**DESCRIPTION OF THE TASK**
Exactly as written, output each record given below.

(Collected data entries)

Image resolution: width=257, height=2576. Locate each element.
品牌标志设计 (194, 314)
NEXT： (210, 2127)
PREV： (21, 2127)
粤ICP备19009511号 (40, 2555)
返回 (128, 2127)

**EXERCISE RESULT**
Image resolution: width=257, height=2576. Locate each element.
品牌标志设计 (194, 314)
NEXT： (210, 2127)
PREV： (21, 2127)
粤ICP备19009511号 (40, 2555)
返回 (128, 2127)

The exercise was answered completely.